§ Text provided:
When I finally got to watch bootlegs of the Japanese Headmasters series years after that, I was kind of disappointed by the fact that Chromedome just seemed to be your standard young and brash dime-a-dozen anime protagonist dude who won the day with BURNING SPIRIT and whathaveyou. It was the bizarre “Billy and Sparkle” English dub I watched too, so of course...I couldn't take it all that seriously at the time. However, nowadays I can fully appreciate that dub for being a work of comic genius, and the voice actors’ harried and inept line readings put a smile on my face every time I watch any given clip of it.
Thankfully in modern times, James Roberts has given Chromedome a starring role in the IDW comics, and spent a lot of time making him a rich, complex character. Also, he's given him an occupation that's a lot more specific and unique than just “computer programmer”. IDW Chromedome is a “mnemosurgeon”- a specialist in memory retrieval and alternation, with abilities that have proven to be both a blessing and a curse for him. His relationship with Rewind, his “Conjunx Endura” (the Transformer equivalent of a spouse), provided many of the most touching moments in Roberts’ continuing run of stories.
I’ve never owned Chromedome’s original toy, but the recent “Titans Return” deluxe figure is a pretty good modern version of it. His body is based on the G1 figure, but I'm happy that Hasbro went with artist Alex Milne's version of Chromedome's face, and not the original toy/Japanese animation model with two optics instead of a visor. The Titans Return toy IS a bit stout for my liking- Chromedome’s usually portrayed as a bit lankier. I wouldn’t say no to another new toy version of him that is based more on Milne’s more jazzed-up body design. I’m sure Rewind prefers that look for “Domey” too.
27. Brawn (G1)
First Appearance- Marvel Transformers US issue # 1 (1984)
Plan “B” stands for “BRAWN”.
The above series of panels from the first issue of Dreamwave’s Transformers: Generation One ongoing series is the perfect encapsulation of Brawn as a character. He’s a scrappy little tough guy who is much stronger than he looks and routinely takes on far superior foes while delivering some macho quips. In fact, the Fanholes once crowned Brawn “King of the season 1 cartoon one-liners”. Whether he’s asking if anyone is interested in a magazine subscription in a room full of Decepticons or warning them to “prepare for a very large headache”, Brawn always has some snappy wisecrack to drop just before clobbering his enemies.

§ Tasks for this exercise:
A. Summarize the Transformers text in three sentences.
B. Reproduce the passage of the Transformers text from "I’ve never owned" up to and including "issue # 1 (1984)".

§ Entries shown:
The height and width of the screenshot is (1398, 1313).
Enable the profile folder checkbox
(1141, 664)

...

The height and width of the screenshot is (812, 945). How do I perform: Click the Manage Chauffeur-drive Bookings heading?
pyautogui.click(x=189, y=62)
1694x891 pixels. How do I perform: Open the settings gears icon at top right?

==

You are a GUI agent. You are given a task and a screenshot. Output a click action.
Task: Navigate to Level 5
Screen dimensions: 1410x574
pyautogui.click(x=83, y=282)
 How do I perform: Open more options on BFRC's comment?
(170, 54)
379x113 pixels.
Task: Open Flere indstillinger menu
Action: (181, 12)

§ Problem solutions:
A. The writer found Chromedome a standard brash anime protagonist in the Japanese Headmasters series, but notes that James Roberts made him a rich, complex character in the IDW comics, giving him the occupation of "mnemosurgeon" and a touching relationship with Rewind, his "Conjunx Endura." The recent "Titans Return" deluxe figure is described as a pretty good modern version of the original toy, using artist Alex Milne's version of the face, though it is a bit stout for the writer's liking. Brawn, who first appeared in Marvel Transformers US issue #1 (1984), is presented as a scrappy little tough guy who is much stronger than he looks, takes on far superior foes, and delivers snappy wisecracks before clobbering his enemies.

B.
I’ve never owned Chromedome’s original toy, but the recent “Titans Return” deluxe figure is a pretty good modern version of it. His body is based on the G1 figure, but I'm happy that Hasbro went with artist Alex Milne's version of Chromedome's face, and not the original toy/Japanese animation model with two optics instead of a visor. The Titans Return toy IS a bit stout for my liking- Chromedome’s usually portrayed as a bit lankier. I wouldn’t say no to another new toy version of him that is based more on Milne’s more jazzed-up body design. I’m sure Rewind prefers that look for “Domey” too.
27. Brawn (G1)
First Appearance- Marvel Transformers US issue # 1 (1984)